When a thread executing user code is waiting for input, how does the scheduler know to interrupt it or how does the thread know to call the scheduler, seeing as the average programmer of a simple single threaded application is unlikely to insert sched_yield() everywhere. Does the compiler insert sched_yield() on optimisation or does the thread just spin lock until the general timer interrupt set by the scheduler fires, or does the user have to explicitly state wait(), sleep() functions in order for the context to switch?
This question is especially relevant if the scheduler is not preemptive because then it has to call the scheduler when it is waiting for input for throughput to be effective, but I'm not sure how it does this.
Be careful not to confuse preemption with the ability of a process to sleep. Processes can sleep even with a non-preempting scheduler. This is what happens when a process is waiting for I/O. The process makes a system call such as read()
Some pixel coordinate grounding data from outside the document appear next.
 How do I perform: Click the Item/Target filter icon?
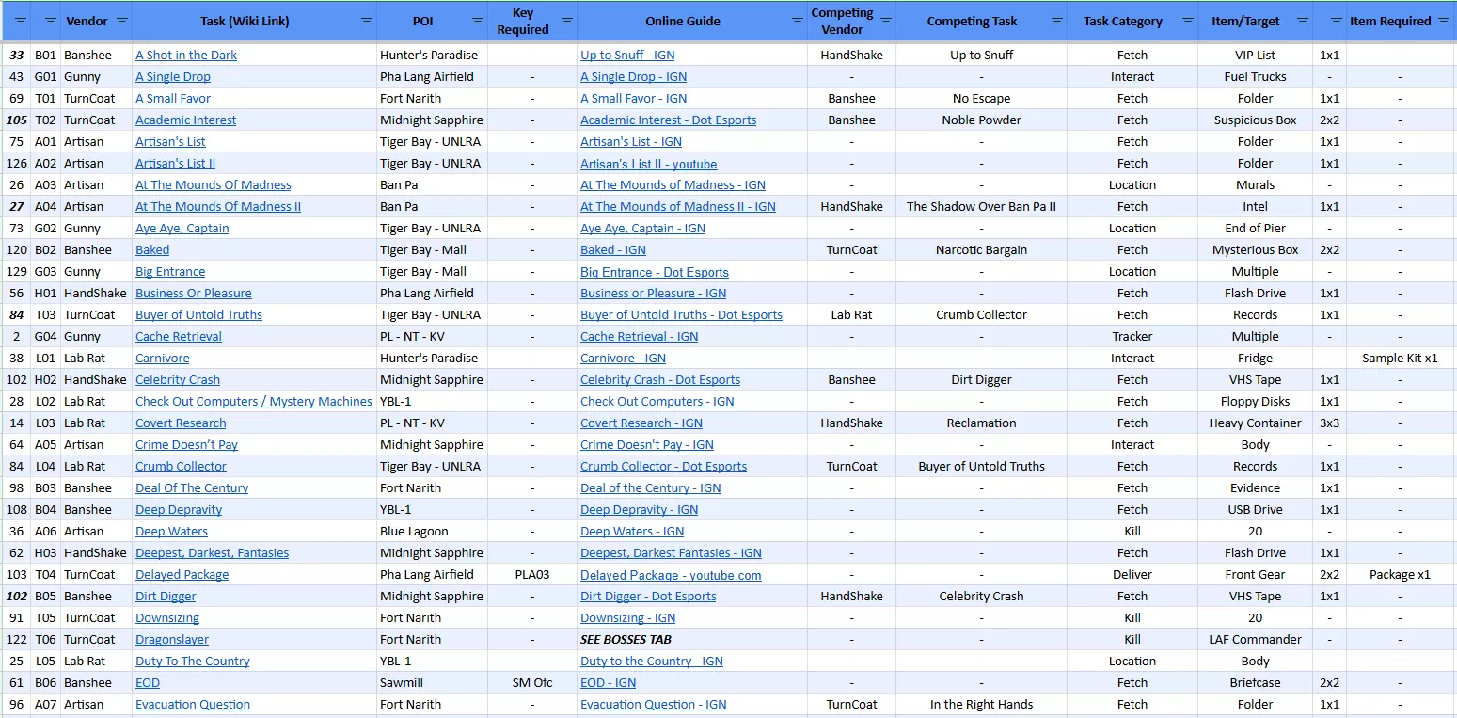pos(1302,21)
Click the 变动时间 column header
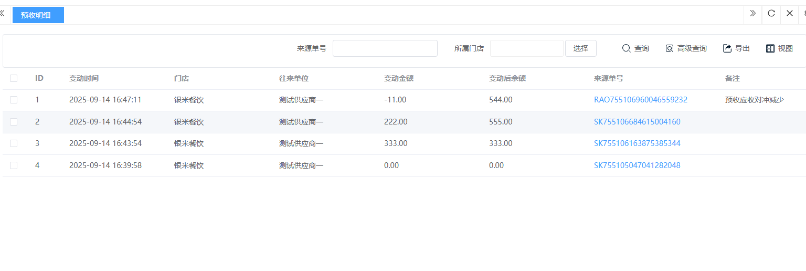The image size is (806, 271). pyautogui.click(x=84, y=78)
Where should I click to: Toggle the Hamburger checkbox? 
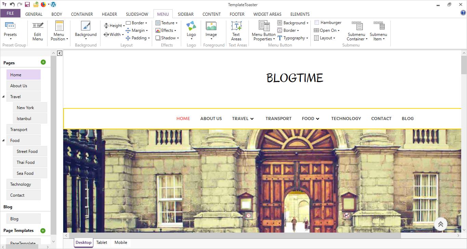point(317,23)
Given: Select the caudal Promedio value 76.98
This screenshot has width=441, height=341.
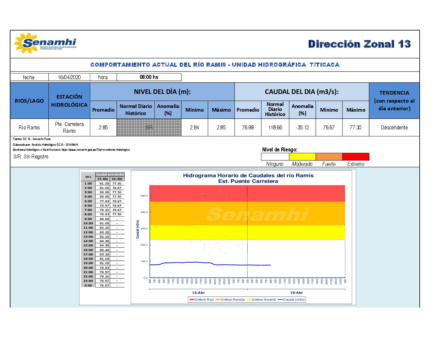Looking at the screenshot, I should pos(248,127).
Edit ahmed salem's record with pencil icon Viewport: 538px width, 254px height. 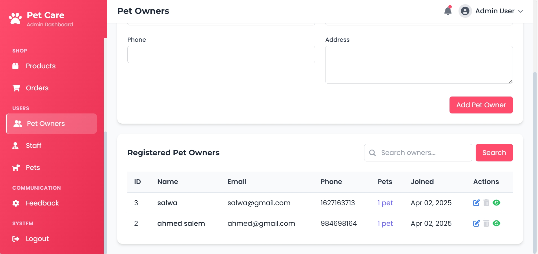[x=476, y=224]
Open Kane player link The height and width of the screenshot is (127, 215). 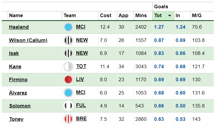pos(15,66)
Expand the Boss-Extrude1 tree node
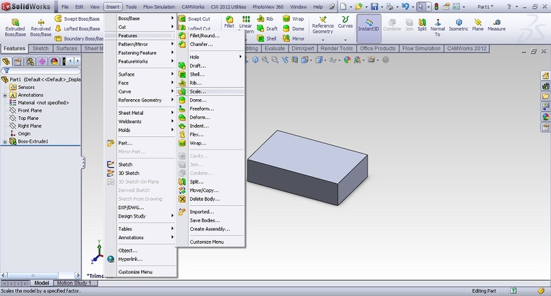 coord(6,142)
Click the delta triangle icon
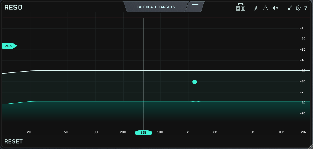The width and height of the screenshot is (313, 149). pyautogui.click(x=265, y=8)
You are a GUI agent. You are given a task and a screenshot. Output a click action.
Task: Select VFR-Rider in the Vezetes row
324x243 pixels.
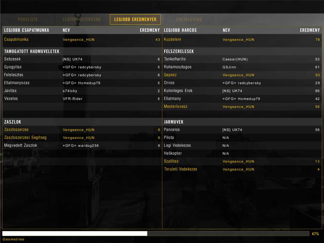pos(72,99)
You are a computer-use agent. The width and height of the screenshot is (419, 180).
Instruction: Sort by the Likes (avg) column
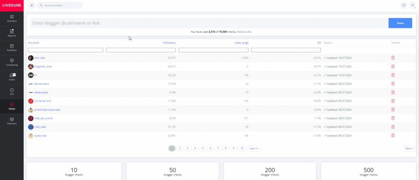241,43
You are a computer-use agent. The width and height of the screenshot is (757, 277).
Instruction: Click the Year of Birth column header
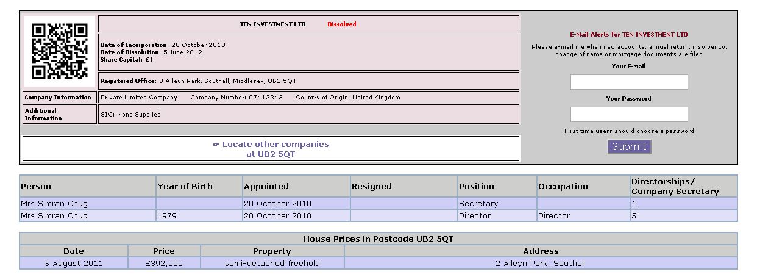coord(185,187)
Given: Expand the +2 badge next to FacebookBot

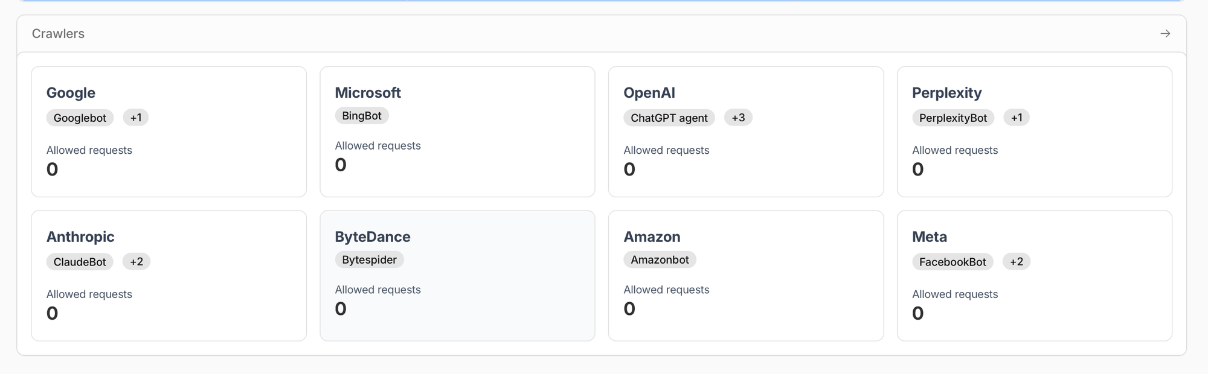Looking at the screenshot, I should [x=1017, y=261].
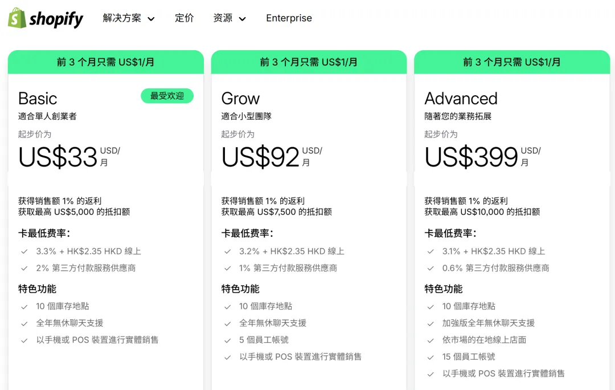The height and width of the screenshot is (390, 615).
Task: Open the Enterprise menu item
Action: [289, 18]
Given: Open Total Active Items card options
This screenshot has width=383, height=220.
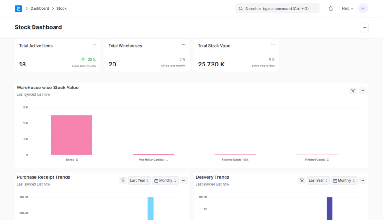Looking at the screenshot, I should [x=94, y=44].
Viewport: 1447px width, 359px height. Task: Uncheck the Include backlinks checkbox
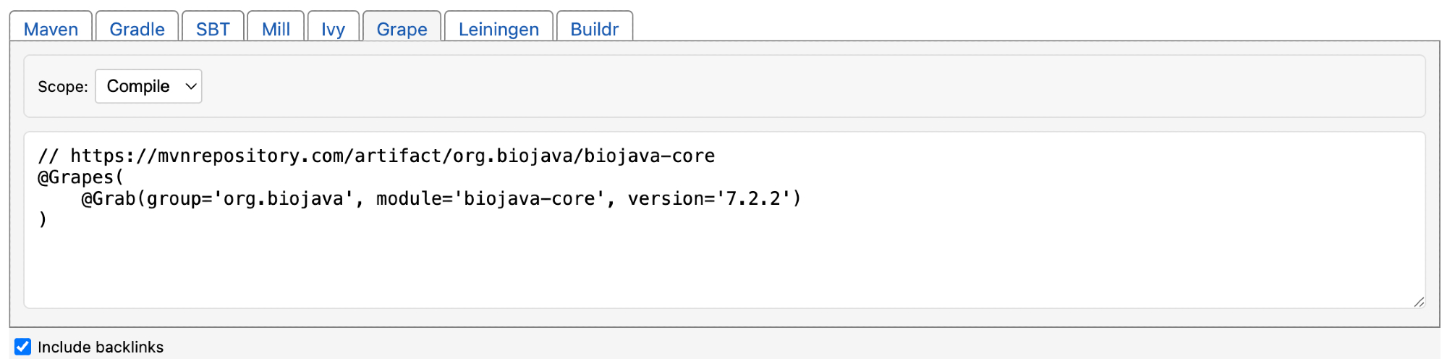pyautogui.click(x=23, y=347)
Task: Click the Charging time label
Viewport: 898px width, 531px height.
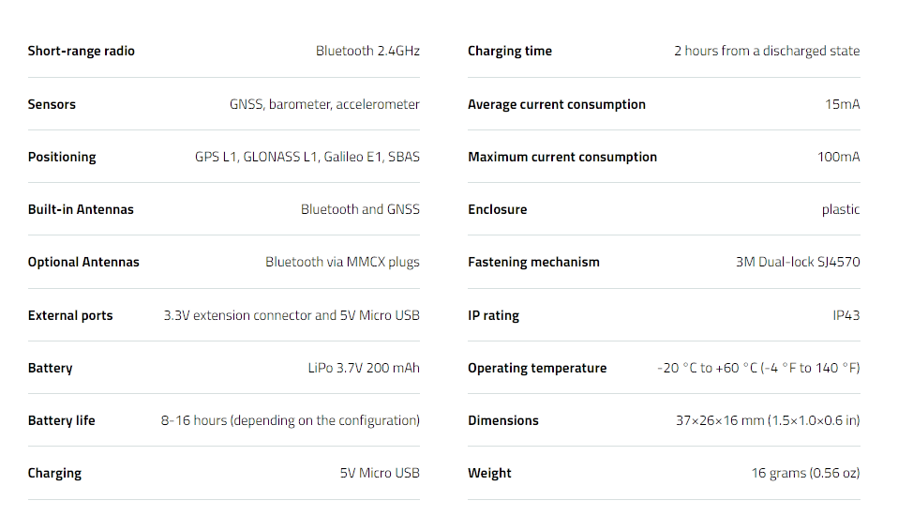Action: (510, 52)
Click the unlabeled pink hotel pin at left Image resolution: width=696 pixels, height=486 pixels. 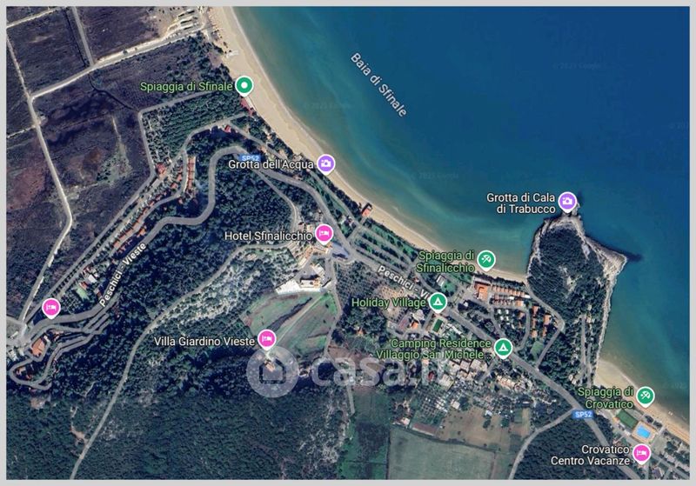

and the device determines no data is available. It then internally puts the process to sleep by updating a data structure used by the scheduler. The scheduler then executes other processes until an interrupt or some other event occurs that wakes the original process. The awoken process then becomes eligible again for scheduling.
On the other hand preemption is the ability of an architecture's scheduler to stop execution of a process without its cooperation. The interruption can occur anywhere in the program's instruction stream. Control returns to the scheduler which can then execute other processes and return to the interrupted (preempted) process later. Most schedulers allocate time slices where a process is allowed to run for up to a predetermined amount of time, after which it is preempted if higher-priority processes need time slices.
Unless you're writing drivers or kernel code, you don't need to worry about the underlying mechanisms too much. When writing user-space applications the key concepts are (1) that some system calls may block which means your process is put to sleep until an event occurs, and (2) on preemptible systems (all mainstream modern operating systems) your program may be preempted at any time so that other processes can run.
* Note that in some platforms, such as Linux, a thread is really just another process which shares its virtual address space with another process. Processes and threads are therefore treated exactly the same by the scheduler.